## PROBLEM STATEMENT
Begin at the line containing "Deli (564, 1554)" in the data below and go on through the line containing "Разработка РЭА (68, 2165)", repeating each line exactly; include both ends and no other line.

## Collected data
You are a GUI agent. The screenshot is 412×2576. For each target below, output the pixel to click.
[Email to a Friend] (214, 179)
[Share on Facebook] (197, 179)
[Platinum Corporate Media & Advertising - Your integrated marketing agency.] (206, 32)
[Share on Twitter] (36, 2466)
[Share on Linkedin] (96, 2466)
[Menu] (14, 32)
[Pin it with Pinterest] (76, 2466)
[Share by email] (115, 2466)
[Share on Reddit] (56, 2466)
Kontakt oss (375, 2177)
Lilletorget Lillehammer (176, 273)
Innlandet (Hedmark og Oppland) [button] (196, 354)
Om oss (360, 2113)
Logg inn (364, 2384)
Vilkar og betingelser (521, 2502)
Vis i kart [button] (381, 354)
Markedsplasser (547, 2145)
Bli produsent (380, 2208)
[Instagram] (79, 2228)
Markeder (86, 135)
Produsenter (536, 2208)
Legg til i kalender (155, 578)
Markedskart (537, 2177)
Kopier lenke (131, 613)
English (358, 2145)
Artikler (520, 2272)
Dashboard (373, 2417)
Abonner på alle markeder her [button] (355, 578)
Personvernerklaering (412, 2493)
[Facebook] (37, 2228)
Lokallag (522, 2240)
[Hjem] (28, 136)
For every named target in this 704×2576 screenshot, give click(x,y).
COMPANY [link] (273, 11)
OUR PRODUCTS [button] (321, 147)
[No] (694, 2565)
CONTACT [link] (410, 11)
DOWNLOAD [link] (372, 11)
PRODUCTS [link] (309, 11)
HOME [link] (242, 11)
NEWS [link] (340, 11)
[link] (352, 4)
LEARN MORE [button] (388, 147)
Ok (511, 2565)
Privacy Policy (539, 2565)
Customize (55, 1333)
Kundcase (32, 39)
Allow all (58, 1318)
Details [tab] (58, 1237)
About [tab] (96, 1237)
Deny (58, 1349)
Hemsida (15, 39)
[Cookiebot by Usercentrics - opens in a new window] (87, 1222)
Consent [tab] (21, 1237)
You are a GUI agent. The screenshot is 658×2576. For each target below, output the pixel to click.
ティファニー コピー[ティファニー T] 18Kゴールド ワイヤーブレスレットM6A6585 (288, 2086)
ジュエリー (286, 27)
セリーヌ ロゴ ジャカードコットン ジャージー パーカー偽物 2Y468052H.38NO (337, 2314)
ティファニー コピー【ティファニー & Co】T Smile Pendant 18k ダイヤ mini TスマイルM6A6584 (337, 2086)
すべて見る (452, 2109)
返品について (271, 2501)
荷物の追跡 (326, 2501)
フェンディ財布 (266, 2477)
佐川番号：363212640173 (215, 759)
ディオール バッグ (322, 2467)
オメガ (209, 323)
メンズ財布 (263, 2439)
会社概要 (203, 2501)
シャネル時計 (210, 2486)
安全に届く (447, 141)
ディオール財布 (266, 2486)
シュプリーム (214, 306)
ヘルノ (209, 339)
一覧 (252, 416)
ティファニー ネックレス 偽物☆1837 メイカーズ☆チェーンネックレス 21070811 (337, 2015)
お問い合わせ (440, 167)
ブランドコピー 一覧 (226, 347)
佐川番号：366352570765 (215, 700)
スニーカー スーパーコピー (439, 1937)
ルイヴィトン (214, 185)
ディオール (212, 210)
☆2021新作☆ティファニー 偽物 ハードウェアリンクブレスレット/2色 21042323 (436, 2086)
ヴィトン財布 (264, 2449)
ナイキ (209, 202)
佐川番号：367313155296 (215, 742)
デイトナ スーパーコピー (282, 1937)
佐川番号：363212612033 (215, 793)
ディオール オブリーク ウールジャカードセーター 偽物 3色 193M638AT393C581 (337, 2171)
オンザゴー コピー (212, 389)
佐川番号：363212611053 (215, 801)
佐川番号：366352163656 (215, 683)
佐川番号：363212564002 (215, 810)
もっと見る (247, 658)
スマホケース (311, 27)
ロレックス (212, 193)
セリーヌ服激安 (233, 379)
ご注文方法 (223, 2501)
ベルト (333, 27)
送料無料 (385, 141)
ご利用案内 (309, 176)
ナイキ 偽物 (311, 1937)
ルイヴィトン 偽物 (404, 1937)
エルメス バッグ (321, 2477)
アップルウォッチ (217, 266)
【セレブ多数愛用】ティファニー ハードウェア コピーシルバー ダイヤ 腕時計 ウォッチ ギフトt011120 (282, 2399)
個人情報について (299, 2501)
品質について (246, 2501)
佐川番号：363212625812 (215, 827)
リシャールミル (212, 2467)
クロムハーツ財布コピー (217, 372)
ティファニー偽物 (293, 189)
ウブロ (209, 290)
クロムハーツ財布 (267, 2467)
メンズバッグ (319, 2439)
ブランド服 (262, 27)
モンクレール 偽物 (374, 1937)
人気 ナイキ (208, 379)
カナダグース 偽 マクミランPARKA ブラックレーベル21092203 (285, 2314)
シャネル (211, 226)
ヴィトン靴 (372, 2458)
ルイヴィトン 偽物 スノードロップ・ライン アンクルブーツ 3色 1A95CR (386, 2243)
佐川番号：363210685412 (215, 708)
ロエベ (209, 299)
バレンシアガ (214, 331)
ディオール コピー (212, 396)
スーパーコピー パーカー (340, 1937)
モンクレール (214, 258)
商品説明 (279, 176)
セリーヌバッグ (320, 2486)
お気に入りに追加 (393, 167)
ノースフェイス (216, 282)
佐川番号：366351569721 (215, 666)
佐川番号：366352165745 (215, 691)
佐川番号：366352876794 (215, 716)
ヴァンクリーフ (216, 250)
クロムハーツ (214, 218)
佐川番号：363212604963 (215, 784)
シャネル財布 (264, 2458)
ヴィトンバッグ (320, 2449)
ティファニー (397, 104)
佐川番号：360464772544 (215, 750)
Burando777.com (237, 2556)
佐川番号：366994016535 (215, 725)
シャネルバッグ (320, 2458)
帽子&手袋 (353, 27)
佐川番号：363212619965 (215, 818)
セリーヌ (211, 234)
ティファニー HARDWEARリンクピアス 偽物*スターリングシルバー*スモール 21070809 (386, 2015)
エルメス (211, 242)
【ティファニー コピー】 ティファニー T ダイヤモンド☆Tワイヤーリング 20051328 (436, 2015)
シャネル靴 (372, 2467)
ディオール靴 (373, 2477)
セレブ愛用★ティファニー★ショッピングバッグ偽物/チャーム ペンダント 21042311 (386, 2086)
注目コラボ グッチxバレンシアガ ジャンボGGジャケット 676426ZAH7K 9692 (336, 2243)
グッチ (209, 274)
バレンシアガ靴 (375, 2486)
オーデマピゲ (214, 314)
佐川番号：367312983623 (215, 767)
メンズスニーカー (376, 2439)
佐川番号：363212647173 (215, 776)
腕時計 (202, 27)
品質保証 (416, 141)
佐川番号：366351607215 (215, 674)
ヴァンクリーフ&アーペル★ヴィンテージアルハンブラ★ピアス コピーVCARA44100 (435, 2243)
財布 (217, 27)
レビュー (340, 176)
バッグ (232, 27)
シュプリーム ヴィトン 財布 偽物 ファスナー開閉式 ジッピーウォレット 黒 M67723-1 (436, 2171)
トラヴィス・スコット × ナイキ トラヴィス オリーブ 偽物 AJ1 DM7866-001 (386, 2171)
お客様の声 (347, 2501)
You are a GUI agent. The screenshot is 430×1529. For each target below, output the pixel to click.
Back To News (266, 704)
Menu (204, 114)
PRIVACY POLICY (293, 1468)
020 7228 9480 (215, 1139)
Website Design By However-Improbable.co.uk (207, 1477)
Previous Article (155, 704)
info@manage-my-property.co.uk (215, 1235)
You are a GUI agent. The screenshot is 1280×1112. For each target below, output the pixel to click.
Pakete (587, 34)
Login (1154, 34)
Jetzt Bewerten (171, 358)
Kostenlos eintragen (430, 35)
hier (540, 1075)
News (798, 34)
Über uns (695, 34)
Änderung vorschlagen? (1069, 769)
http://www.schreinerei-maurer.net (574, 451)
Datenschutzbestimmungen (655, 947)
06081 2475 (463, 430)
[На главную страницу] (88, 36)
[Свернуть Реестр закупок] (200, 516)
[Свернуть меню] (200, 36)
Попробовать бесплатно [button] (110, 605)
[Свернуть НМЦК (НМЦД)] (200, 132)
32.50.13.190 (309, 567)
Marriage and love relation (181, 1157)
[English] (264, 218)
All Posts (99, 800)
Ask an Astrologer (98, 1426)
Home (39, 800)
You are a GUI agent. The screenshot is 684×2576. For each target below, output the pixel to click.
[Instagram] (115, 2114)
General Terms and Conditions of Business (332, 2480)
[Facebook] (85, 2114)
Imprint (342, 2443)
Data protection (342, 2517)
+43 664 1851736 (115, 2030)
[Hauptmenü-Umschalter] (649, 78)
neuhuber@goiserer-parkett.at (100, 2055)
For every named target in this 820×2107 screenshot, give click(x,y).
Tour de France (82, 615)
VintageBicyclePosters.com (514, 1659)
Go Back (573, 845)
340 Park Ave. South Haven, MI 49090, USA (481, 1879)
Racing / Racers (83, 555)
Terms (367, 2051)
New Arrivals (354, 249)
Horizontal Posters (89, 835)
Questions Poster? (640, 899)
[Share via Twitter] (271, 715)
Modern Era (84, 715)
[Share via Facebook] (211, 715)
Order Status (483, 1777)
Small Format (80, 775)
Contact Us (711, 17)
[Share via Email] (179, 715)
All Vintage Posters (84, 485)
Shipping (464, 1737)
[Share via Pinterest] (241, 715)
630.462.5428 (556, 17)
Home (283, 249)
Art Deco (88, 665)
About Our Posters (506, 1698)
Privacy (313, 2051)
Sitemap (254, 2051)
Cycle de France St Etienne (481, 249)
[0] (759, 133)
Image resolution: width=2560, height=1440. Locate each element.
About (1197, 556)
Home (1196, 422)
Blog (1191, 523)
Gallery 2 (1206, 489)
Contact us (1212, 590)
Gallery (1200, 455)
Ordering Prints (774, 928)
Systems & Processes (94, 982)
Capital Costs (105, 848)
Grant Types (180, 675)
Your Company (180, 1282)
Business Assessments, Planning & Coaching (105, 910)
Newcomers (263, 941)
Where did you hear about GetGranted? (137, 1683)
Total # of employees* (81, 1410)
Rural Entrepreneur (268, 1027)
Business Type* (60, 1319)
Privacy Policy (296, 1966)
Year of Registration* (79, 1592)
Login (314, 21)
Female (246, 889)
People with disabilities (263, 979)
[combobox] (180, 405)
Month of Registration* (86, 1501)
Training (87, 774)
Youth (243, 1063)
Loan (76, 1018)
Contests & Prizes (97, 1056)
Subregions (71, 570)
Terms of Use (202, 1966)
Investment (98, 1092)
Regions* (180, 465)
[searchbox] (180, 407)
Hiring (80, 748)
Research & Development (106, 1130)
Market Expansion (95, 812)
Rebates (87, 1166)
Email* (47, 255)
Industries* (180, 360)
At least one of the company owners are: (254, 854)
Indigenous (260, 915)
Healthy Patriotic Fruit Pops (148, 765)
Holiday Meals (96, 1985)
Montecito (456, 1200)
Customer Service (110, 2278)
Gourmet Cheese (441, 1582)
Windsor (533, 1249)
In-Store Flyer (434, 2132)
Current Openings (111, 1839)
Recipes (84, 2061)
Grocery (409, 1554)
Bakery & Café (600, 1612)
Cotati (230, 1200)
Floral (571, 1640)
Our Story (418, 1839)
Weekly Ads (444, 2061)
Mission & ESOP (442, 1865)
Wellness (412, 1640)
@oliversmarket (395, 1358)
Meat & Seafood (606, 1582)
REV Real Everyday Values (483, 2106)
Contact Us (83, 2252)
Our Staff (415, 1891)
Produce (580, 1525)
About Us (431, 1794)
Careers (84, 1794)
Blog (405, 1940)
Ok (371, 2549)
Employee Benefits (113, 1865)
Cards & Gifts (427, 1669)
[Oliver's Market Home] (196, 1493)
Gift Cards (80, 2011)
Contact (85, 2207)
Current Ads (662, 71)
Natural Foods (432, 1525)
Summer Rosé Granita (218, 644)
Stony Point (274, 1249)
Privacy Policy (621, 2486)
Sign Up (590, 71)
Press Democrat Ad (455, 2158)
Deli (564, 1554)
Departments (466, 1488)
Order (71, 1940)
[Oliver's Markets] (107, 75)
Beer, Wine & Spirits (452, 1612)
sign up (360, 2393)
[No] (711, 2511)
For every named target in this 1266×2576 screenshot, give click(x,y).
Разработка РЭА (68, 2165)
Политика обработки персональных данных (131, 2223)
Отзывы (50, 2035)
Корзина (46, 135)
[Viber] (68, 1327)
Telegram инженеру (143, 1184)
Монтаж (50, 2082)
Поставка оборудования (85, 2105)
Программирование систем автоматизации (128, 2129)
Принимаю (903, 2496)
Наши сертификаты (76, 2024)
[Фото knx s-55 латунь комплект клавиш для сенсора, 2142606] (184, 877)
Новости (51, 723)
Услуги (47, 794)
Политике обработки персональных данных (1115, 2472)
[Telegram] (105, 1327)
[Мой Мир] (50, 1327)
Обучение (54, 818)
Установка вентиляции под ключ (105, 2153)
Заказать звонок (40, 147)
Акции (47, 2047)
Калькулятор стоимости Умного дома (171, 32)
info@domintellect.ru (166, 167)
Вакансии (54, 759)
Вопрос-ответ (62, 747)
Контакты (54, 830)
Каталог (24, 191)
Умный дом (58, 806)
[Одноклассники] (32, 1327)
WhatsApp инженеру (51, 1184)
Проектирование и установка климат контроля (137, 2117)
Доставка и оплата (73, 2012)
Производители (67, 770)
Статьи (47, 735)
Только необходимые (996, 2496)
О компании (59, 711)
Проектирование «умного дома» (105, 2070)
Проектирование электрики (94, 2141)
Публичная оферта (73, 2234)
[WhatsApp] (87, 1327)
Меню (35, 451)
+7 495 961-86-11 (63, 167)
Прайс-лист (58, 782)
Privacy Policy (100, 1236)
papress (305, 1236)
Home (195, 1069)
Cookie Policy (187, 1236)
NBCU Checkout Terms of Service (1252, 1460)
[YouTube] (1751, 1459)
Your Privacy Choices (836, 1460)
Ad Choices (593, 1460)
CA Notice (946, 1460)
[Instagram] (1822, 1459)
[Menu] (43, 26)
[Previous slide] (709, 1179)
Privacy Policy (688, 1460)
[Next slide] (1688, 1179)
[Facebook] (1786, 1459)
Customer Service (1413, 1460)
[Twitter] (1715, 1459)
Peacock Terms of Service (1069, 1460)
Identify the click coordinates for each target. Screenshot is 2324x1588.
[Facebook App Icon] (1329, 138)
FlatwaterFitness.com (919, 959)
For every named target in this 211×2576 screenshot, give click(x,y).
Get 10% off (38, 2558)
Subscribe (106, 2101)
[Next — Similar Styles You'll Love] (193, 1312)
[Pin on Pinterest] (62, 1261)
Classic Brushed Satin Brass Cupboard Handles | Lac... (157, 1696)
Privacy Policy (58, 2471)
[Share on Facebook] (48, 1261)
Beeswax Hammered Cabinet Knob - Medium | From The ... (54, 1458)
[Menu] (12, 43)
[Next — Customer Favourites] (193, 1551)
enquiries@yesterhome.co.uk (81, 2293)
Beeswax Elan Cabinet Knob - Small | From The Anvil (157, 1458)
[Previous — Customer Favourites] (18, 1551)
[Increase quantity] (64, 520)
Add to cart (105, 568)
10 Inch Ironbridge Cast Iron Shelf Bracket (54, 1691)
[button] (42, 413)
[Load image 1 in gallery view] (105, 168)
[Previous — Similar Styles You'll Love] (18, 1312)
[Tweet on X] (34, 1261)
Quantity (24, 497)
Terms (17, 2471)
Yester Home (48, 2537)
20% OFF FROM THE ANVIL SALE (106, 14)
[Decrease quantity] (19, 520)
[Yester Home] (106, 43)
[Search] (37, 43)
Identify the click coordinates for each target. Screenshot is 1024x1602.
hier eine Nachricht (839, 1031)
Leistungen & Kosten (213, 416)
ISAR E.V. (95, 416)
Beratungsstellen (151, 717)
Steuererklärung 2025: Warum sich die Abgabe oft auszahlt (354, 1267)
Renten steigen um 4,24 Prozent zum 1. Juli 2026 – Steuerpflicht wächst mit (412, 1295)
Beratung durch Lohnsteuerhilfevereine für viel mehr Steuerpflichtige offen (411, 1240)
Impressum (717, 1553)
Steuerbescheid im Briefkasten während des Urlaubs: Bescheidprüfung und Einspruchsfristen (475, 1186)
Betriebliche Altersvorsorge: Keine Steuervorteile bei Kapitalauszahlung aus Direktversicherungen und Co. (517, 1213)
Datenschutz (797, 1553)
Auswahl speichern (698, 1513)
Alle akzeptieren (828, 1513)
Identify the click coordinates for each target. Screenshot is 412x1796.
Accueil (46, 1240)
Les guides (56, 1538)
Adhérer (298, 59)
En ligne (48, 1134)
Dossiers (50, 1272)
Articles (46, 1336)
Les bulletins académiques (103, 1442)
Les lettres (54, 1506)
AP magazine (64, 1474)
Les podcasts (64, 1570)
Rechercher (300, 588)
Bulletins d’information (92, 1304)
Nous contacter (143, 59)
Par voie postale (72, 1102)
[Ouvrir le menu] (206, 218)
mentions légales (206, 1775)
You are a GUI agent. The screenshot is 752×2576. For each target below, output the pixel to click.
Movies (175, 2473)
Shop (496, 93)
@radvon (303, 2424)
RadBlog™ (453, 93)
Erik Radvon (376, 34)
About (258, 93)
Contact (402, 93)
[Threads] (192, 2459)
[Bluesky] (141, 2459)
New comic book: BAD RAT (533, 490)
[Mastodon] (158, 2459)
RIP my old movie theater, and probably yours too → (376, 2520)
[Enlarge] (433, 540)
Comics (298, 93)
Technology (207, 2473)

## RESULT BELOW
Deli (564, 1554)
Departments (466, 1488)
Order (71, 1940)
[Oliver's Markets] (107, 75)
Beer, Wine & Spirits (452, 1612)
sign up (360, 2393)
[No] (711, 2511)
For every named target in this 1266×2576 screenshot, give click(x,y).
Разработка РЭА (68, 2165)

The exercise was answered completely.